*Written problem*
Lay out the lines as a numbered list, omitting any blank lines, starting at the line containing "Task: Tap the Clear Data button" and continuing through the last line of the records.

*Records to use*
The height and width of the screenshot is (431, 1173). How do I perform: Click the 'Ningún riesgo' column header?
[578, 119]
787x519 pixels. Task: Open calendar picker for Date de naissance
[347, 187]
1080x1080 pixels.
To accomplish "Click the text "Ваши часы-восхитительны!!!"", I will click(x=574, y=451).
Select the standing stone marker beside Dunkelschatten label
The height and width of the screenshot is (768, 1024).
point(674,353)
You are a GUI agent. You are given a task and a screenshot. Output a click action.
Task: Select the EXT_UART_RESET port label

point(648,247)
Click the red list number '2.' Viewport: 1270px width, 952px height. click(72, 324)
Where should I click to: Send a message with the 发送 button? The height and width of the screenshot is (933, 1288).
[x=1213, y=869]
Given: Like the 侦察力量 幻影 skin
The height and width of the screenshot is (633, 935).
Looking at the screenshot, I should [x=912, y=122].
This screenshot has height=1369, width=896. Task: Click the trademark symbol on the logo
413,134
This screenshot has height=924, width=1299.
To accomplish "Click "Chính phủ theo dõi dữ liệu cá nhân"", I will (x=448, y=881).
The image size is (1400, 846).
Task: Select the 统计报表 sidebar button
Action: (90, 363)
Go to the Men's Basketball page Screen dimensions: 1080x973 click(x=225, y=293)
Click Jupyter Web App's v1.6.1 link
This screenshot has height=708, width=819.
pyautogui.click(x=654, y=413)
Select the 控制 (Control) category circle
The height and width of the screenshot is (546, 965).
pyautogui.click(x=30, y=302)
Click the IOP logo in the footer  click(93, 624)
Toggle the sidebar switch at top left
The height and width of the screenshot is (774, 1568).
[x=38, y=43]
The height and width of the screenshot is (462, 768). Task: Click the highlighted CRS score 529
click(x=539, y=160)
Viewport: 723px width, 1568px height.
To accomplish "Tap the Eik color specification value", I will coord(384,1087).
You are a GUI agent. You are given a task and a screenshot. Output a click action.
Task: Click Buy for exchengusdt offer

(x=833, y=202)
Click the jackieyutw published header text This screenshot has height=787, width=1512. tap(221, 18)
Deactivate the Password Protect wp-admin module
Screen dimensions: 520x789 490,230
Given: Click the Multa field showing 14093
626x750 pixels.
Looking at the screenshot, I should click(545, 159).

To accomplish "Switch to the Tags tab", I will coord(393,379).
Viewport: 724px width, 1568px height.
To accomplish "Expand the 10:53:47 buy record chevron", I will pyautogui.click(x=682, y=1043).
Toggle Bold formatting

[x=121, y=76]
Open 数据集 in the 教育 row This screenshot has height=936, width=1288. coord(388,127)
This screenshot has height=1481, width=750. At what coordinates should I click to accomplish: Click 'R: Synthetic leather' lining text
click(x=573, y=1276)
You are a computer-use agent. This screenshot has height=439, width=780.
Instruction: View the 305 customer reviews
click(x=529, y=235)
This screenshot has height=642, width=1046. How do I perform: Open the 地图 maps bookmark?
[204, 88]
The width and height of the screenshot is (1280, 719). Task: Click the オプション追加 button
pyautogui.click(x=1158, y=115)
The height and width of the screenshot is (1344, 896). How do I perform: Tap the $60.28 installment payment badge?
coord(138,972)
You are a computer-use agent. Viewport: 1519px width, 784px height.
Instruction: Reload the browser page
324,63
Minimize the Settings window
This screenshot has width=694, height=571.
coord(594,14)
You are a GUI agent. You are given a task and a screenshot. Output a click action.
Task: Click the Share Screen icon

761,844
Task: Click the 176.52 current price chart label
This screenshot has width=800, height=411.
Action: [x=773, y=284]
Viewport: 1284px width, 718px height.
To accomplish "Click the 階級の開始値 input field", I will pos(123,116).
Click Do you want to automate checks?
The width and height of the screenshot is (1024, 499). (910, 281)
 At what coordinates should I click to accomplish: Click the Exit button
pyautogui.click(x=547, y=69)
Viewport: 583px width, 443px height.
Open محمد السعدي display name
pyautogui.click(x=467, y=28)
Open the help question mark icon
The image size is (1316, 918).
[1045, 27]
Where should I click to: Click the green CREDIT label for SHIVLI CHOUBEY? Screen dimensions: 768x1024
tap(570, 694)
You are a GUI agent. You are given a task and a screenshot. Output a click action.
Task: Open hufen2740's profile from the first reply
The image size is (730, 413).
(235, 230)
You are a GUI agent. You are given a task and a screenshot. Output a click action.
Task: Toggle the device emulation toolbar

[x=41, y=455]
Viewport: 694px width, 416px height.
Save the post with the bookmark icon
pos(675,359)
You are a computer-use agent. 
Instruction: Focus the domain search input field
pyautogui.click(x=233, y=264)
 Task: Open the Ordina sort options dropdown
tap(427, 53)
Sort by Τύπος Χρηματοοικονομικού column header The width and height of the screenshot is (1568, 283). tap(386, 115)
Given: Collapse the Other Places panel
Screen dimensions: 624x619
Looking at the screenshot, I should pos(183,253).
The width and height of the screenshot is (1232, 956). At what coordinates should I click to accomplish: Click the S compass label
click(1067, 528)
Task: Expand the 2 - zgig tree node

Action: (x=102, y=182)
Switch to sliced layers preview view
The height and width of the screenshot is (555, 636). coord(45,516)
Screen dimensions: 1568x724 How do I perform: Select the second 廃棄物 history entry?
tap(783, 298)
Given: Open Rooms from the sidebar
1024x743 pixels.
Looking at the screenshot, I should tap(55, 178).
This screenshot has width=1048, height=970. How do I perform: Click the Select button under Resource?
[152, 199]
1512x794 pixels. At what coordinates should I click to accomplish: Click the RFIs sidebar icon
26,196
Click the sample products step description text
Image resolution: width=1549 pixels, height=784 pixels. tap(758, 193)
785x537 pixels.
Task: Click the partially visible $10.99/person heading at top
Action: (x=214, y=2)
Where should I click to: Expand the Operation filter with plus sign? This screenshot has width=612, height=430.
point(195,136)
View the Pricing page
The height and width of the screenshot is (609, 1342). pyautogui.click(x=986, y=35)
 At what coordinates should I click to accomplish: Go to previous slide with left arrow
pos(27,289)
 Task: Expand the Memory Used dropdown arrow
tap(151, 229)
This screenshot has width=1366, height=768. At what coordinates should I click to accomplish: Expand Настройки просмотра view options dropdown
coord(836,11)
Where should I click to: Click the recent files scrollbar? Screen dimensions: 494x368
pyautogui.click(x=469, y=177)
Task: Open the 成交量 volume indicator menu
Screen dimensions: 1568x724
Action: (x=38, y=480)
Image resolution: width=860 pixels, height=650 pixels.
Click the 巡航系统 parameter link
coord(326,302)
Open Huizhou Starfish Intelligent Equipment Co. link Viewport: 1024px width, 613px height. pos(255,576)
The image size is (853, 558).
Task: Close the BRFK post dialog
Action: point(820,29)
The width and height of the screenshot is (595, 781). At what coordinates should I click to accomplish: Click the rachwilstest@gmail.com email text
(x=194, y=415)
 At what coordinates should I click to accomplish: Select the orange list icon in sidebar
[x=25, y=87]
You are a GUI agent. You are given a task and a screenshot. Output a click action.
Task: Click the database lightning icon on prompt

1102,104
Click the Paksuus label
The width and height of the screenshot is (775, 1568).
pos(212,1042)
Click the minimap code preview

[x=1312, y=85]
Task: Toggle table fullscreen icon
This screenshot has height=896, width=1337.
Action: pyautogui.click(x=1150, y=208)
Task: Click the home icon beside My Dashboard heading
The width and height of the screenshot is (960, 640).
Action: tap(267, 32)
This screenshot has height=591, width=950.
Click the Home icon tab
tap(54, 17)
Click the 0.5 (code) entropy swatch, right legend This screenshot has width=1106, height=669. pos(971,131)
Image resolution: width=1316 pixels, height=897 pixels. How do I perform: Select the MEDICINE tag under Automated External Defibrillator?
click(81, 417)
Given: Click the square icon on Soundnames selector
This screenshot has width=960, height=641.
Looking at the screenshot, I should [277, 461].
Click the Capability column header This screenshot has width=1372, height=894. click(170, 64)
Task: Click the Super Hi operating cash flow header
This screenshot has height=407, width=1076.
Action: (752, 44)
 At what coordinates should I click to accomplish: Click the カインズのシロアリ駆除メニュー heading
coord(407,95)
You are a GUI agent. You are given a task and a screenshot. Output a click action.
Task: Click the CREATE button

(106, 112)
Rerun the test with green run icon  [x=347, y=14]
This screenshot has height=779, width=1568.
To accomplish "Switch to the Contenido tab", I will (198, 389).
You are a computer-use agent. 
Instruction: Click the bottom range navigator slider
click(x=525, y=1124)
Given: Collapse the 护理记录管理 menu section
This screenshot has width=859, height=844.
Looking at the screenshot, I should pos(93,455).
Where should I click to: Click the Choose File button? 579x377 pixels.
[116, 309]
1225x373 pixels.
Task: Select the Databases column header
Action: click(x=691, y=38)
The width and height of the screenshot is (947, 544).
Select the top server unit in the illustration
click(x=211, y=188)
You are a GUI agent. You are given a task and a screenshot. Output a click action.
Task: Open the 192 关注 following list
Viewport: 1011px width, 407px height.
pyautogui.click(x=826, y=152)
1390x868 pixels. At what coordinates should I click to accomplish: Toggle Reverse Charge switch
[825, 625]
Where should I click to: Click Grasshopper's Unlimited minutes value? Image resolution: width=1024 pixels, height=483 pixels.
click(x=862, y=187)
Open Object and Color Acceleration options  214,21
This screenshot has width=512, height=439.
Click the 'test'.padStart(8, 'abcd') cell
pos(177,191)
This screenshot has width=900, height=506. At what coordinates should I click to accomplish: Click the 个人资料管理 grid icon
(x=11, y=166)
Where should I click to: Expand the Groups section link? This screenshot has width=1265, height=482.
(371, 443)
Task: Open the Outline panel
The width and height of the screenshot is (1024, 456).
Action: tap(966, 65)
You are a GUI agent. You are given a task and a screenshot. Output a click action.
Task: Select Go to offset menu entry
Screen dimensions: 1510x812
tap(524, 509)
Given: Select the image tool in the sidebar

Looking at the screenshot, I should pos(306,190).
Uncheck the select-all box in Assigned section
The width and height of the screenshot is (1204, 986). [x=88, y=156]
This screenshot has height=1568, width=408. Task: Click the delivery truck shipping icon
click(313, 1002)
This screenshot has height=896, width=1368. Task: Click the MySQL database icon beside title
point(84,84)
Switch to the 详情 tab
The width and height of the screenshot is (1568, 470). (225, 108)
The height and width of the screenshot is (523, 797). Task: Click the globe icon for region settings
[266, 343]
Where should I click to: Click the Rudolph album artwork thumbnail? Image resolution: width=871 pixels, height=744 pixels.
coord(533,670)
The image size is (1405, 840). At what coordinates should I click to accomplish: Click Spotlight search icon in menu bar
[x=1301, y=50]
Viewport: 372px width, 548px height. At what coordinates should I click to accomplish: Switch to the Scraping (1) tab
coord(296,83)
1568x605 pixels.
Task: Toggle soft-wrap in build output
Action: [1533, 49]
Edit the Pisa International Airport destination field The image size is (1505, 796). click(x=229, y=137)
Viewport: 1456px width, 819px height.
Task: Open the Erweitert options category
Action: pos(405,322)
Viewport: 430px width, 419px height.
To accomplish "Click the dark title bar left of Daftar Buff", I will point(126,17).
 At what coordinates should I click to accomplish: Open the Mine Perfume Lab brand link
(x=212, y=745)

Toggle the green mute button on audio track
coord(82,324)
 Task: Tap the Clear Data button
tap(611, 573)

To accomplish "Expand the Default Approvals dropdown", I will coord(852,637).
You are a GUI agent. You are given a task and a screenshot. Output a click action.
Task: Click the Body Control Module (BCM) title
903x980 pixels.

*Exercise solution*
1.  Task: Tap the Clear Data button
2. tap(611, 573)
3. To accomplish "Expand the Default Approvals dropdown", I will coord(852,637).
4. You are a GUI agent. You are given a task and a screenshot. Output a click action.
5. Task: Click the Body Control Module (BCM) title
6. 903x980 pixels.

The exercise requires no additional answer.